Innopolis goes to the East

Innopolis goes to the East

This is the third event organized by the Center as part of its "Eastern track", i.e. workshops and seminars dedicated to helping IT business to find a way to the heart of an Asian user.

As in previous times, participants of the discussion were: Mikhail Trinoga, e-legion (Russian software company) development manager, Rumiya Rakhimova, CITIC Telecom CPC business development director, Anastasia Valova, Executive Partner of SinoRuss Consulting. The discussion was moderated by Vadim Glushchenko, Director of the Center.

During the discussion, Mikhail Trinoga emphasized that it was important for companies to correctly position themselves in the market, i.e. to select the right buyer, since not everything was as obvious as it seemed in China. He also pointed out great opportunities of the Celestial market for mobile app developers because of billion mobile users in China. Currently, Western companies are leaving China for whatever reason, so it can help our companies export their own (and for the Chinese, this is similar to European) IT services. Moreover, the industry of mobile developers in the neighboring country is emerging, so it provides an opportunity to try yourself in it.

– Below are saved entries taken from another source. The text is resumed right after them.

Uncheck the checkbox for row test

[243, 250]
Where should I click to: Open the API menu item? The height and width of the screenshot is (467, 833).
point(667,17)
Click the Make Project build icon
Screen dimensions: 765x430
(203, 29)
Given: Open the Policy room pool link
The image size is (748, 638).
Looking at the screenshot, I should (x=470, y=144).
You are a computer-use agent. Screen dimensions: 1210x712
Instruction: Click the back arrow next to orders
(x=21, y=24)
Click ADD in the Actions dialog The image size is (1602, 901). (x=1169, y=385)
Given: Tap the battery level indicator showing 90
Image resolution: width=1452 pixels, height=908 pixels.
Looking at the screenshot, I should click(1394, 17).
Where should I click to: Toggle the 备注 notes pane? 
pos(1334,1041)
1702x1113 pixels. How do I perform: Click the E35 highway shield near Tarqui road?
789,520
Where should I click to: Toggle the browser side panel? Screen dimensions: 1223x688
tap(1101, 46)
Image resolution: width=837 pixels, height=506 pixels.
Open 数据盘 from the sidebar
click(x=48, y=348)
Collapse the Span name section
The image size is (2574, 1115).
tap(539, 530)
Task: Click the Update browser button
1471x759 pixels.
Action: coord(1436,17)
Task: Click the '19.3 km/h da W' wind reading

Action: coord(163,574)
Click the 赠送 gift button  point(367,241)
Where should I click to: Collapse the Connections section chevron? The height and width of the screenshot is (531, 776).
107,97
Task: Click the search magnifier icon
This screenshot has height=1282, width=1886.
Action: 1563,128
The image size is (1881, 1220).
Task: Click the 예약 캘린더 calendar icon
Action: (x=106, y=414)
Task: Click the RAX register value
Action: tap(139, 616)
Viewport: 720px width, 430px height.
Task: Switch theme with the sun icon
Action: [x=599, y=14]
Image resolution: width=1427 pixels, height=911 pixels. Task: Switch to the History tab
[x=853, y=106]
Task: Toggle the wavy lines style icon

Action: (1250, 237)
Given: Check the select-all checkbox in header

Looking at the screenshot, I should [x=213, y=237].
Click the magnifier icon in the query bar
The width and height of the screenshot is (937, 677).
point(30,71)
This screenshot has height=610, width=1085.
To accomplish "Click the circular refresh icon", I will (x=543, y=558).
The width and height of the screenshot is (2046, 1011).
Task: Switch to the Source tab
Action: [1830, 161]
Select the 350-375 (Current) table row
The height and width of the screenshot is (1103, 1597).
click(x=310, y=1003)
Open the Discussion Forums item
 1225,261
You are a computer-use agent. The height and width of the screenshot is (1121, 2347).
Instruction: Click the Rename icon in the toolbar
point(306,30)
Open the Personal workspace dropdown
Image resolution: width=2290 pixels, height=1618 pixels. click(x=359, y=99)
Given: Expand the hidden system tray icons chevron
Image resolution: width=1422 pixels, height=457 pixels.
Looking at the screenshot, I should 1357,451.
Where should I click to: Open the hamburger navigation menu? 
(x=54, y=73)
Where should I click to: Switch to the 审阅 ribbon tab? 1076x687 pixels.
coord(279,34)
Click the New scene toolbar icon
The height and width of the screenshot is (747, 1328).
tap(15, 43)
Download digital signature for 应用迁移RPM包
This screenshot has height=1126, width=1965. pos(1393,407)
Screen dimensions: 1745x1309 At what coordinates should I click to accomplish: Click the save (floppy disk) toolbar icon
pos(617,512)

Rumiya Rakhimova drew attention to the Russian export ICT-potential. Despite the fact that overseas (or foreign) sales of Russian software companies decreased by 27% last year due to sanctions imposed by unfriendly countries, meanwhile, exports of domestic software to friendly countries increased by 10% and is likely to double in 2023. Revenue of the local market grew by 37%. Like the previous speaker, she, however, warned Russian IT-companies against rapid decisions: before entering the Chinese market, it should be carefully analyzed including such aspects as, for example, Internet censorship and rules for storing personal data.

Anastasia Valova spoke about legal details of working with China. For example, there is the “chabuduo” principle, which means "close enough" and is very popular in China. “To get what you want, you need to clearly explain a request, because otherwise you can get something “close enough”, for example, a white vase with blue flowers, although you asked for a black vase with red ones, since details are not as important for the Chinese as we think,” she said. At the end, she reminded that one should carefully check drawings and contracts in order to be sure that you would get exactly what you wanted. 

After the discussion, the Center held separate meetings with managers of the Innopolis Special Economic Zone, as well as with the University itself. The parties agreed to continue developing cooperation in various spheres: from exporting Russian IT solutions to new markets in Asia up to the participation of Innopolis students in the Youth Internet Governance Forum (Youth RIGF).

“Innopolis projects can expand representation of the Russian expert community abroad, and we, as the Center for Global IT-Cooperation, are aiming to do it. Cooperation with such a technopolis also provides with exciting opportunities, primarily for the research and youth tracks of our organization. Among other things, IT startups of this special economic zone may be interesting to many Asian investors,” Vadim Glushchenko commented on the results of the meeting.